I don’t know how to answer that one. Our local newsrooms have done interviews with the president. They have been very respectful to each other. Our goal every day as local journalists is to present the facts without bias. Our newsrooms do not look to make themselves the story. We don’t take sides. We don’t show bias.

Be that as it may, they are still facing now more risk than ever. Do you have an elevated level of concern for the safety of your staff?

Everybody is on edge now. Everybody has a certain tenseness about them. It is our new normal. With our crews we preach safety, whether they are covering a severe weather event like a hurricane, a protest or people who don’t want them in their community. Sometimes people don’t like us because we are holding a camera and a microphone. They just have to do their best to stay calm and to handle the situation in a safe way.

Axios is now allowing its reporters to join protests and it is even saying that it would cover bail and help with any medical benefits or injuries they might sustain. Where do you fall on that? 

It comes back to our belief is to stay unbiased when covering a story. On the activism question, if we have an employee who comes to us and wants to be engaged in that way, the discussions start around what that means, but we do not have a corporate top down here. That is not what we do as a company.

We are bracing for an uncertain duration of COVID-19 and we don’t know how bad or how long this is going to go on. There is a long likely recession in its wake that is going to batter many communities. How are you going to continue to meet the moment given all the stresses that this is placing on your own organization?

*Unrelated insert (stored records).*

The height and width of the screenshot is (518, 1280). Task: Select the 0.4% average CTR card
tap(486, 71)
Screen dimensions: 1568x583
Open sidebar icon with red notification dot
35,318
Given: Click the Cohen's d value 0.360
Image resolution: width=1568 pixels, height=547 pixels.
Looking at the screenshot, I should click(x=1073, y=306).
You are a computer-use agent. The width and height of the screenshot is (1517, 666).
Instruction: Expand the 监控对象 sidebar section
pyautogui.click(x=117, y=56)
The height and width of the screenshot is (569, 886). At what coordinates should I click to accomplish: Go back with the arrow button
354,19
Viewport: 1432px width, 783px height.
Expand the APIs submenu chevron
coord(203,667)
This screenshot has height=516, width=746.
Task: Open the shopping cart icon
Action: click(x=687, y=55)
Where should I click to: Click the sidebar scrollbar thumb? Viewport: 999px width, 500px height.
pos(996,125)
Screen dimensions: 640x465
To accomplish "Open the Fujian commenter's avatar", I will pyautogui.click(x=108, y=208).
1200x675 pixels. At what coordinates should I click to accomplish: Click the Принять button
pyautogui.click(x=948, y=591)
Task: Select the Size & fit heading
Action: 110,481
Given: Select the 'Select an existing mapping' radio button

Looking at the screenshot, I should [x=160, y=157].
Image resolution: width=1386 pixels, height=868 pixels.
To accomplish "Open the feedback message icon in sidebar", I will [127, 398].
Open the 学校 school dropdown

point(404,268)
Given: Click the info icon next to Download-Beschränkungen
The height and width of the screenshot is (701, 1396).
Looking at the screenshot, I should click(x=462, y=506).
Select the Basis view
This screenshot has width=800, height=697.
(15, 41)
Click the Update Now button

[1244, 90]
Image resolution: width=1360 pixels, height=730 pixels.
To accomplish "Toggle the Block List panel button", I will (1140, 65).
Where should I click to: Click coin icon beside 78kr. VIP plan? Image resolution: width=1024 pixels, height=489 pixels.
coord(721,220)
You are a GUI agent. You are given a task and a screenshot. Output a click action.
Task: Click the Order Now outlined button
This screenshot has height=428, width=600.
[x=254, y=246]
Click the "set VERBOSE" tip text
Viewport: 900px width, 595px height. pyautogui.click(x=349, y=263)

All of our stations are looking at how they can be a part of rebuilding a community and what is specific to their markets. You look at markets in places that rely very heavily on tourism such as Honolulu, Las Vegas and New Orleans. Their needs could be different than a Peoria or another market. They are looking at how they can be more engaged in helping people find jobs. How they can be more supportive of the business community throughout the pandemic. Each market knows what they need to be there for their communities, and we are there just to help and give them guidance.